胆囊癌虽然相对少见,但却是最常见的胆管癌,具有侵袭性且预后较差。在高达90%的病例中,它与胆石症及长期存在的大(>3厘米)胆结石密切相关。胆囊癌的其他主要诱发因素包括分子因素,如基因突变、胆囊壁钙化(瓷化)或主要是黏膜微钙化,以及直径≥1厘米的胆囊息肉。诊断通过超声、计算机断层扫描(CT),更准确的是磁共振成像(MRI)进行。术前分期对于治疗管理的决策至关重要。术前分期基于MRI检查结果(肝脏转移成像的主要技术)、增强三期CT血管造影或用于主要血管评估的磁共振血管造影。还需要使用正电子发射断层扫描(PET)-CT或F-FDG PET-MRI来更准确地检测转移灶和任何其他有活跃代谢摄取的隐匿性病灶。分期腹腔镜检查在20%-28.6%的病例中可能检测到其他方法未发现的播散情况。需要多模式治疗,包括手术切除、根据分子检测基因图谱使用生物制剂进行靶向治疗、化疗、放疗和免疫治疗。
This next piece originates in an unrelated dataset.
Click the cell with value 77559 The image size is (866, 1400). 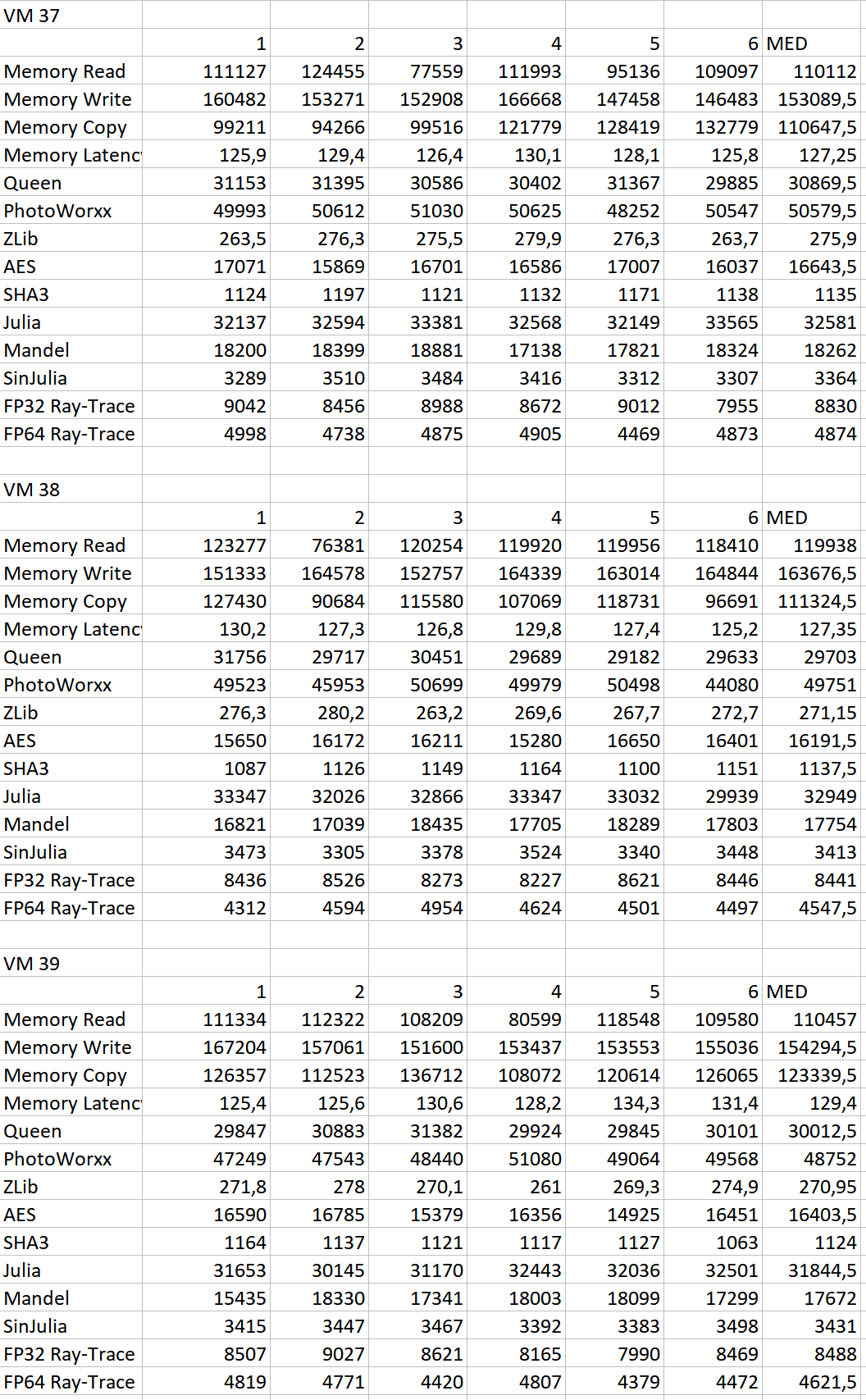tap(436, 71)
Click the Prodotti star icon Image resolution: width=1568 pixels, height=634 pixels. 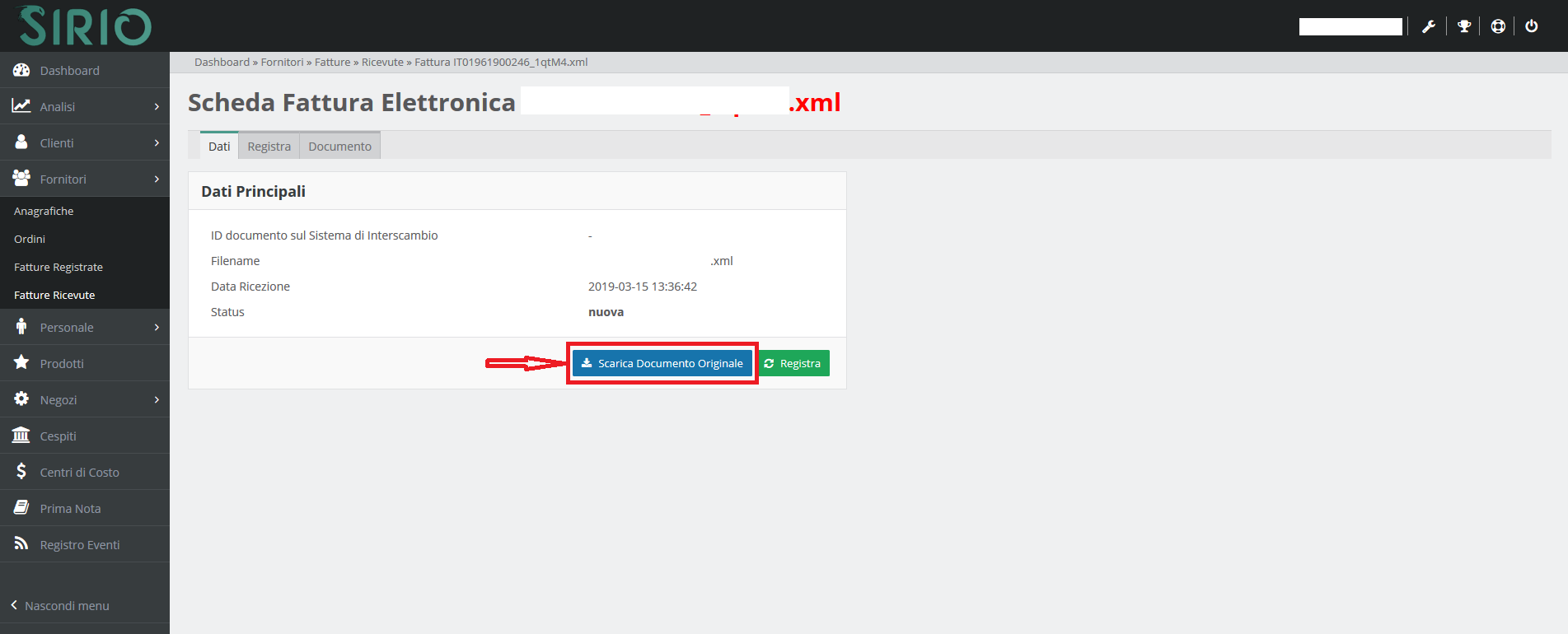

了解最新指南和当前治疗选择非常重要。手术干预的范围取决于疾病阶段,从单纯胆囊切除术(T1a)到扩大切除术,包括扩大胆囊切除术(T1b),每种情况都要进行广泛的淋巴结清扫或IV-V段切除术(T2)、肝三段切除术或伴有Roux-Y肝空肠吻合术的大肝切除术,必要时进行邻近器官切除术(T3)。与开放手术相比,腹腔镜或机器人手术术后并发症更少,肿瘤学结局相当,但必须非常注意避免损伤。除了手术,新型靶向治疗以及免疫治疗,以及放疗和化疗(新辅助-辅助卡培他滨、顺铂、吉西他滨)的最新进展,即使在需要姑息治疗的不可切除病例(T4)中也取得了有希望的结果。因此,必须采用个体化治疗。